Al-Qur’an tidak pernah bercerita demi hiburan. Ia bukan buku dongeng. Ia adalah firman dari langit yang menuntut tanggapan bumi. Maka, jika Tuhan menyebut nama Sulaiman — seorang raja yang diperintah oleh langit dan memerintah bumi dengan jin, angin, dan logam — maka nama itu bukanlah legenda. Itu adalah kenyataan, bahkan jika semua buku sejarah menyangkalnya.

Sungguh, “Tidakkah mereka melihat berapa banyak umat sebelum mereka yang telah Kami binasakan, padahal Kami telah meneguhkan mereka di bumi melebihi keteguhan kalian ?” (QS. Al-An’am : 6).

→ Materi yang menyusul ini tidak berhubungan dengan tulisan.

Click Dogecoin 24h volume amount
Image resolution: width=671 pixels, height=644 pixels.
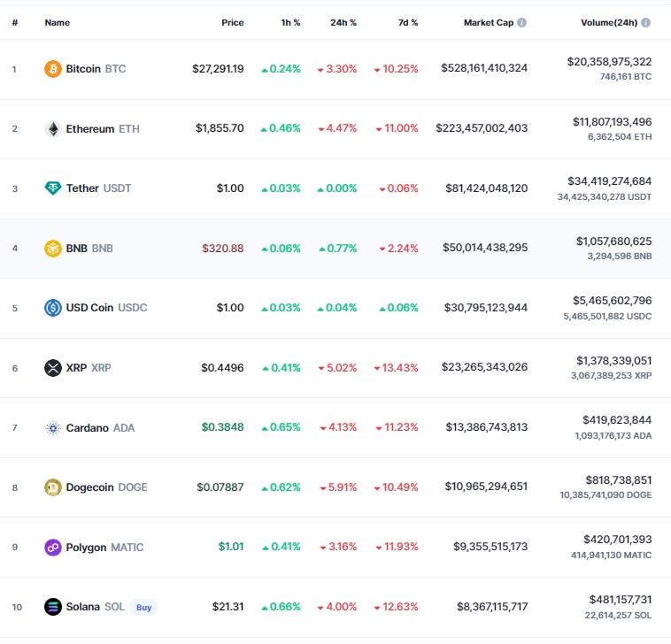pos(618,479)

Ini bukan pertanyaan, ini adalah tamparan kepada mereka yang menyembah data tetapi buta terhadap firman.

Jika Tuhan telah menyebutnya, maka ia nyata.

Jika Sulaiman pernah berdiri sebagai penguasa semesta, maka bekasnya pasti ada.

Dan jika bekas itu tidak ditemukan di Yerusalem yang kini penuh persengketaan, maka mungkinkah ia ada… di Timur ?

Lihatlah Angkor. Lihatlah Borobudur, dan lihatlah Prambanan. Apakah bangunan itu lahir dari tangan manusia biasa ?

Ataukah ia adalah warisan dari peradaban yang pernah menundukkan jin dan angin ?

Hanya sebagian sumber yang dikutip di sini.